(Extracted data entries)
☆ ☆ ☆ ☆ ☆

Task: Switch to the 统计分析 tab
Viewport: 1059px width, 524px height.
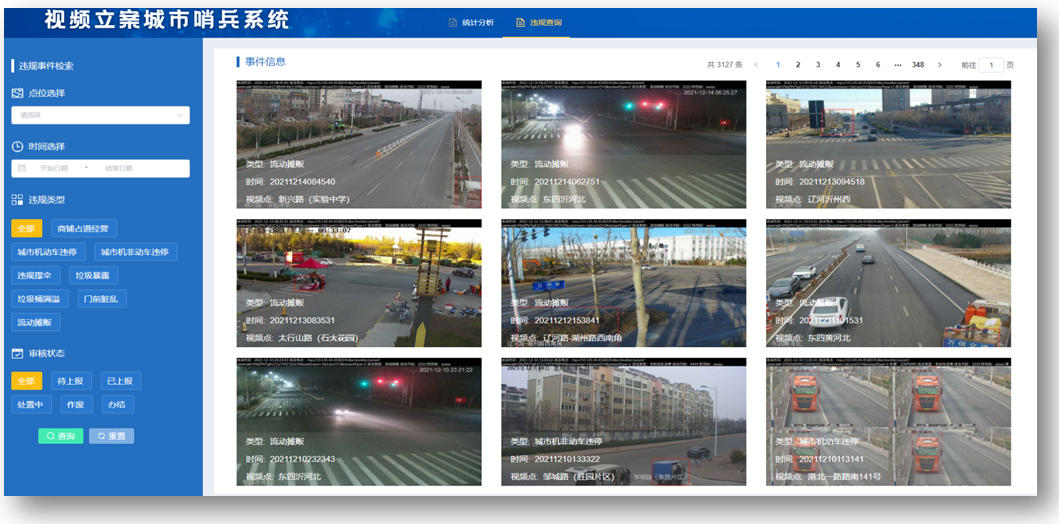Action: [471, 22]
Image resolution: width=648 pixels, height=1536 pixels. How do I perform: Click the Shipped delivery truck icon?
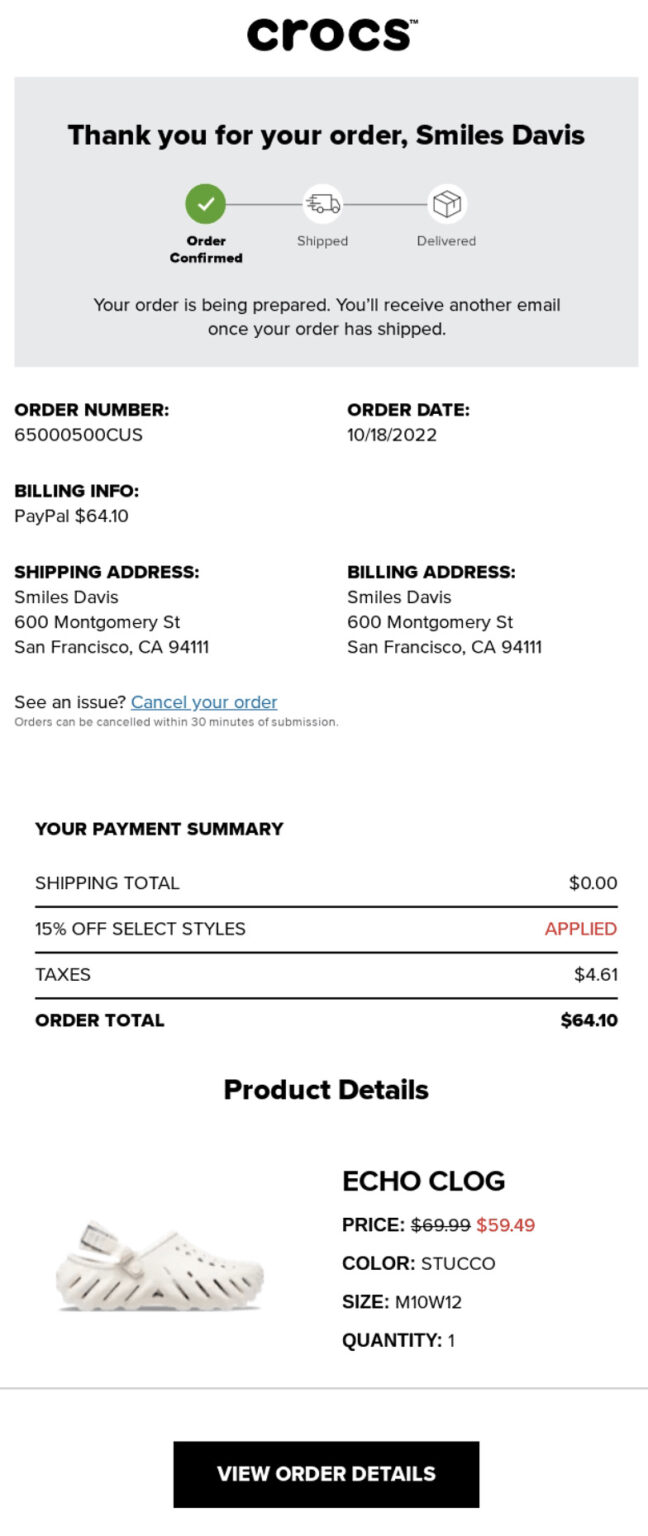coord(322,203)
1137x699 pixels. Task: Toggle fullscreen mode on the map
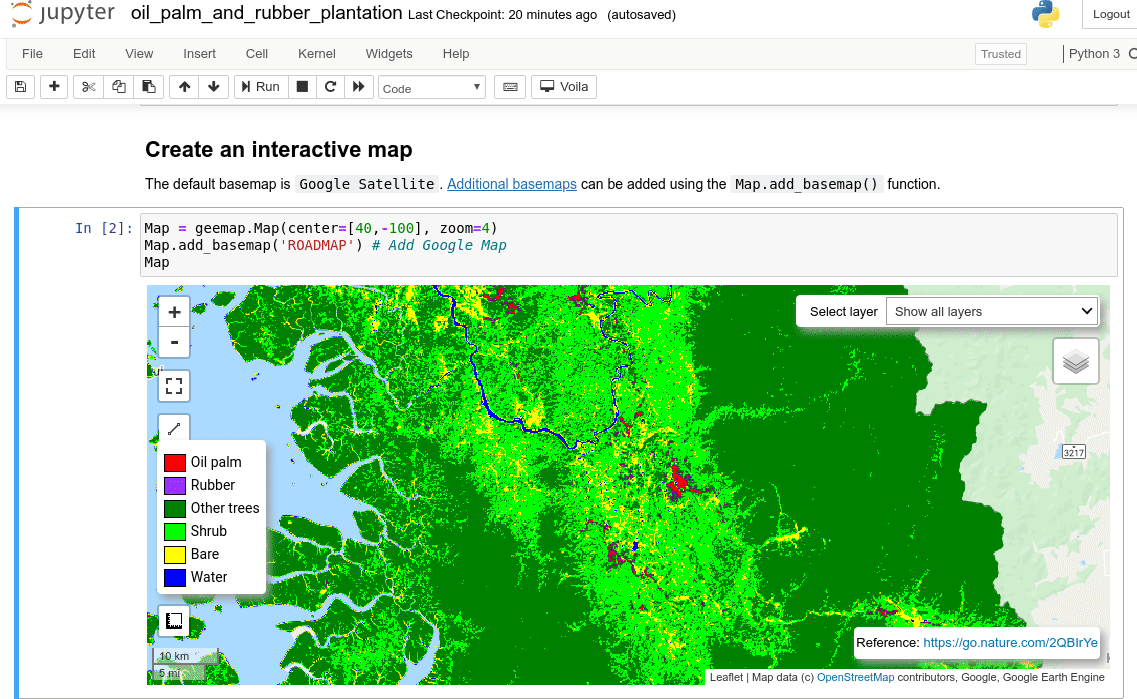[x=173, y=385]
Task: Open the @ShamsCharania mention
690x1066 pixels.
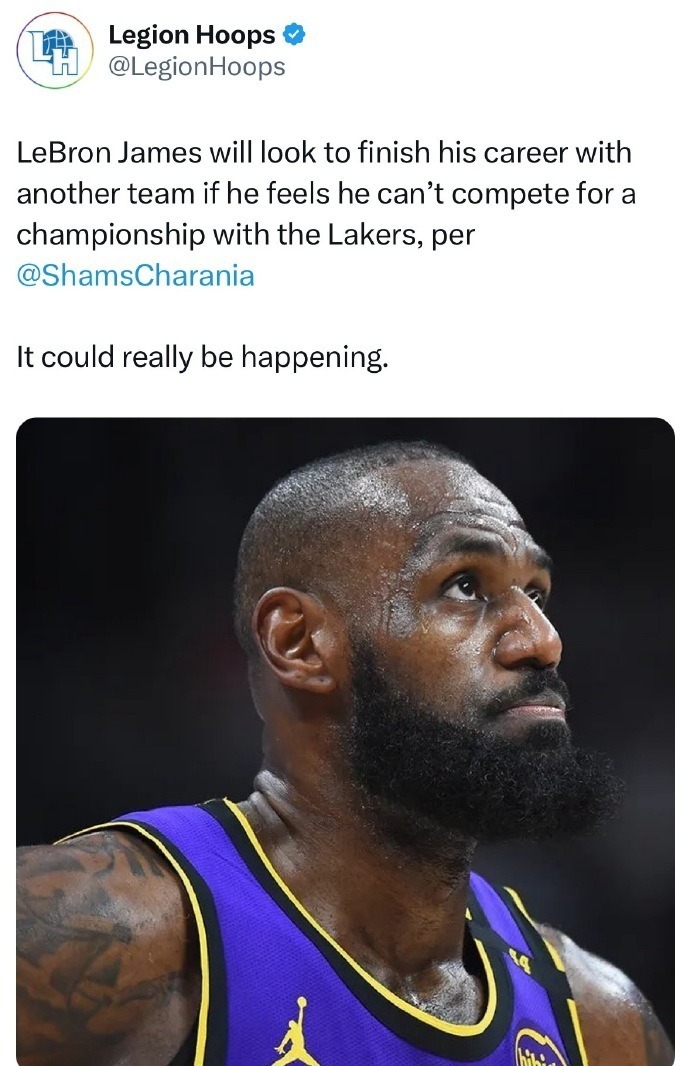Action: [135, 275]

☆ ☆ ☆ ☆ ☆

▶ **DESCRIPTION OF THE TASK**: Going through the records above line by line, transcribe each one exactly and skip any pictures.

▶ **RESULT OF THE EXERCISE**:
Task: Switch to the 统计分析 tab
Viewport: 1059px width, 524px height.
Action: [471, 22]
Image resolution: width=648 pixels, height=1536 pixels. How do I perform: Click the Shipped delivery truck icon?
coord(322,203)
1137x699 pixels. Task: Toggle fullscreen mode on the map
[x=173, y=385]
Task: Open the @ShamsCharania mention
690x1066 pixels.
Action: [135, 275]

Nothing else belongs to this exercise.